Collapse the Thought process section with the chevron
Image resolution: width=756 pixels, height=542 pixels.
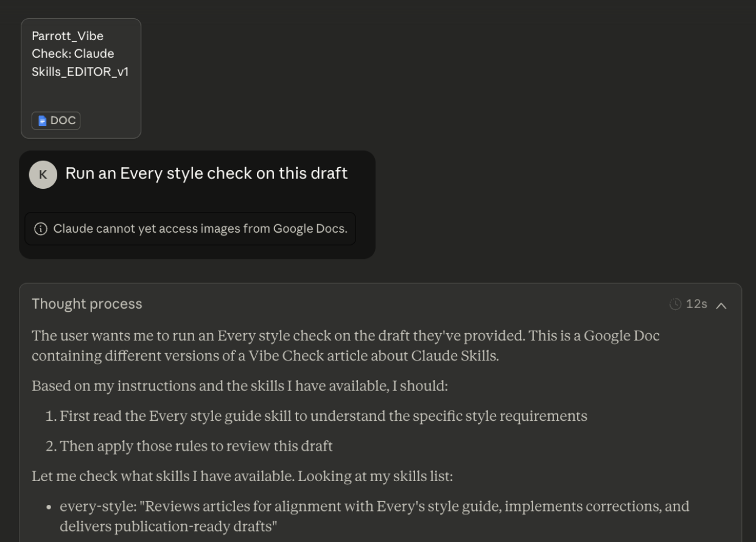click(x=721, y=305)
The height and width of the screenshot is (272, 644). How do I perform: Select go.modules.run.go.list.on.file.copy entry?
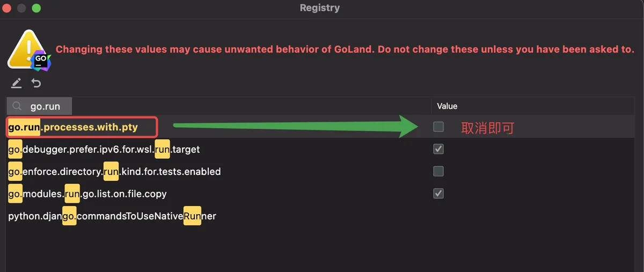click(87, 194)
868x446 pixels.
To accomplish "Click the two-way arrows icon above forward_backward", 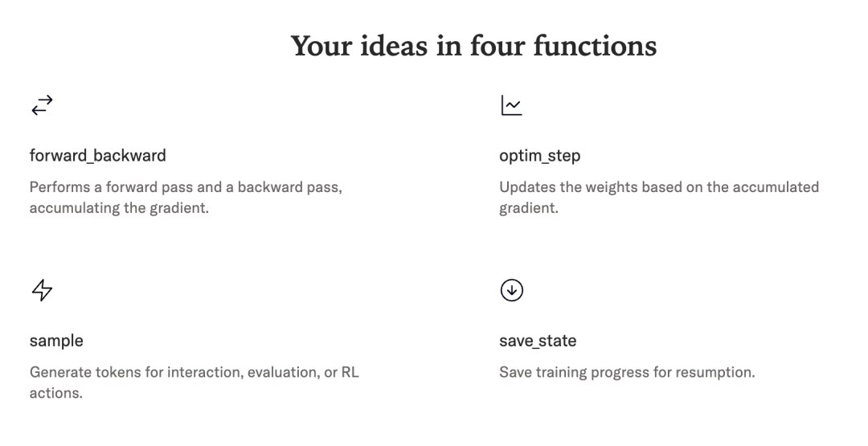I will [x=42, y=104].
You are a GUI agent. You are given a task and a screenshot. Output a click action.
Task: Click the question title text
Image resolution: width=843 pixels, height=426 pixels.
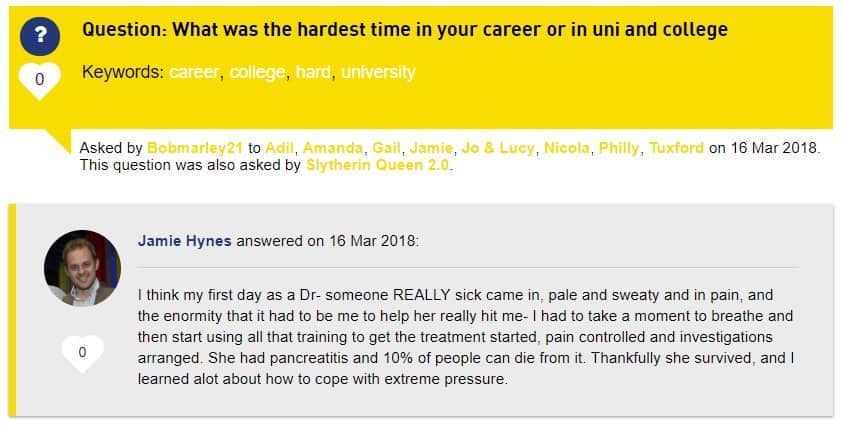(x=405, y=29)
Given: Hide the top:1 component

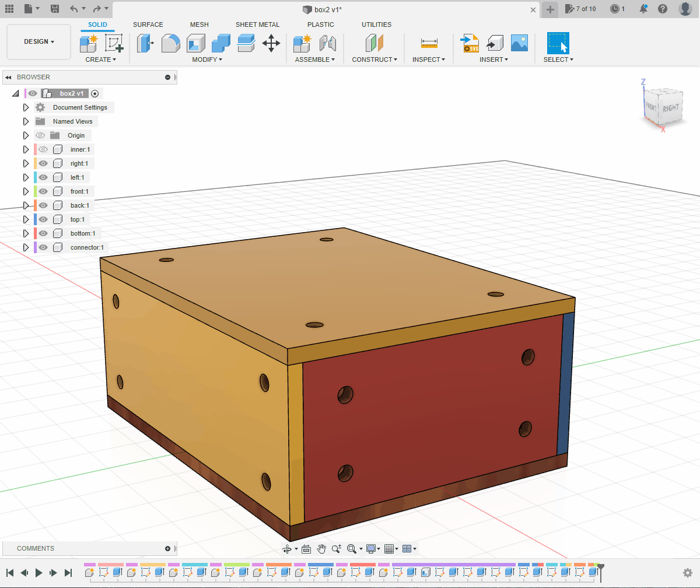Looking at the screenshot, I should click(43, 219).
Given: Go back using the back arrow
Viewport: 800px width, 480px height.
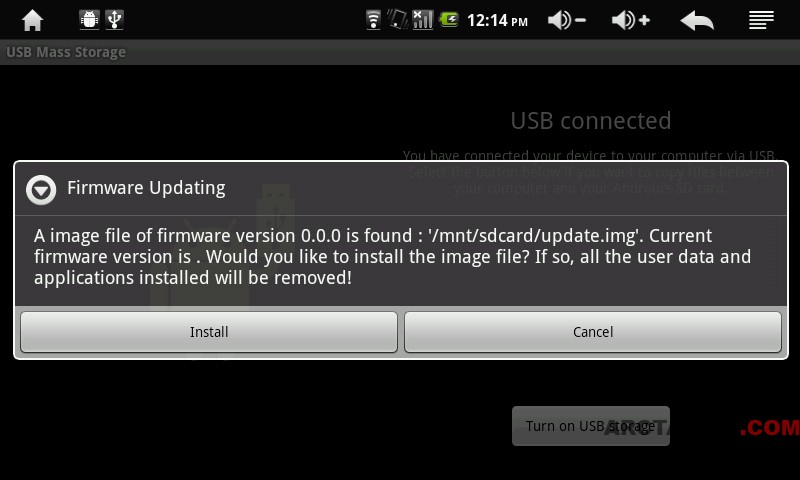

____

:: Directions for this task ::
Begin at the line containing "Task: Click the question title text" and stop at the last line of the data. Repeat only those lines, exactly, and leave out the pictures.

:: Your solution ::
Task: Click the question title text
Image resolution: width=843 pixels, height=426 pixels.
(x=405, y=29)
Given: Hide the top:1 component

Looking at the screenshot, I should click(43, 219).
Given: Go back using the back arrow
Viewport: 800px width, 480px height.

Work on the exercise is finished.